Konrad Fischer Galerie Berlin is pleased to present an exhibition with new works by Düsseldorf-based artist Juergen Staack (*1978).

In his work Juergen Staack explores the relationship between language, sound and image.

In search of rare and dying languages he travelled to far away places throughout Europe and Asia and, in January of 2012, came to Sakha (Yakutia), in Northeast Siberia. From its capital Yakutsk, his journey brought him to a small village called Oymiakon, the „cold pole of the Earth“, where, in 1926, record temperatures of -71,2°C were measured. Such extreme geographic conditions allow for the so-called „Ice Whispering“, a speech phenomenon that occurs only at -55°C or colder. Staack has recorded the Ice Whispering and presents it in the gallery space through both a sound and video installation.

Recorded at -57°C, the description of the village Oymiakon appears as a clanking, jingling, rustling series of sounds, unintelligable and opaque, thus turning the whispered words into pure abstraction. The video installation takes this principle further by depicting the process. The Yakutian words transform instantly when being exposed to the cold air, first into steam, then into ice; breath turns into words, words become visible.

A different kind of coding is introduced within the work „Story Image“, a wall text which describes the history of Ice Whispering from an Evenk's (indigenous community in Sakha) perspective. The spoken words are converted into a narrative picture, a story image, which is only legible if one is equipped with a certain code: the ability to read Russian.

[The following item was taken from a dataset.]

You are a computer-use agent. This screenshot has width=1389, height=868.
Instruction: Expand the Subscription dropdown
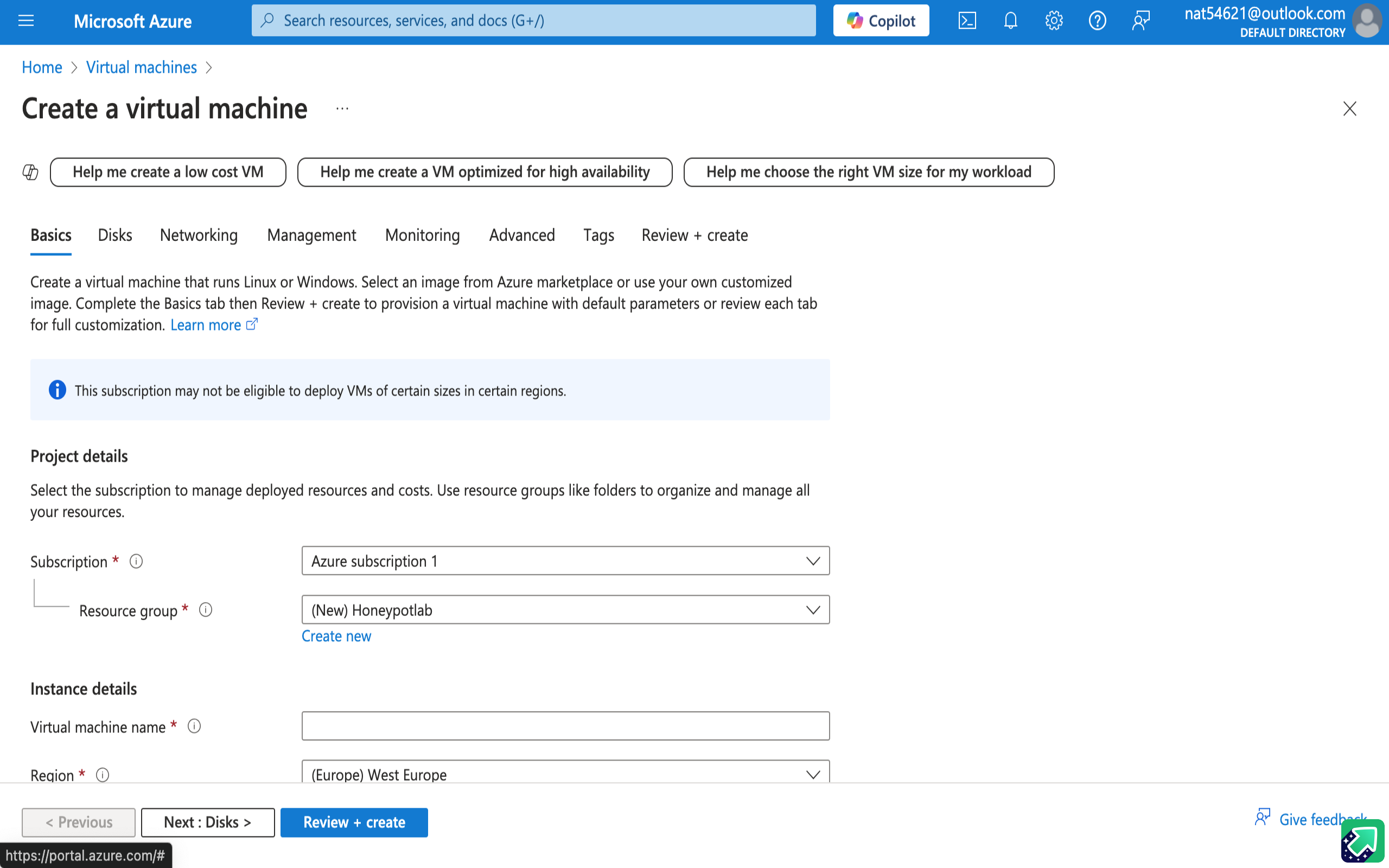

For his work „Snow Walk“ Staack has trudged several different geometric shapes in the snow, while documenting the process acoustically. The viewer is able to move around between four loudspeakers installed in the gallery, which form the cornerstones of a stretched out, invisible space. By generating the feeling of an invisible enclosure, sound takes on visual qualities. As in earlier works, Staack experiments with the aggregate state of sound and image, thus translating audio into imagery and vice versa. In „Snow Walk“, his creation of space adds a new dimension to this principle.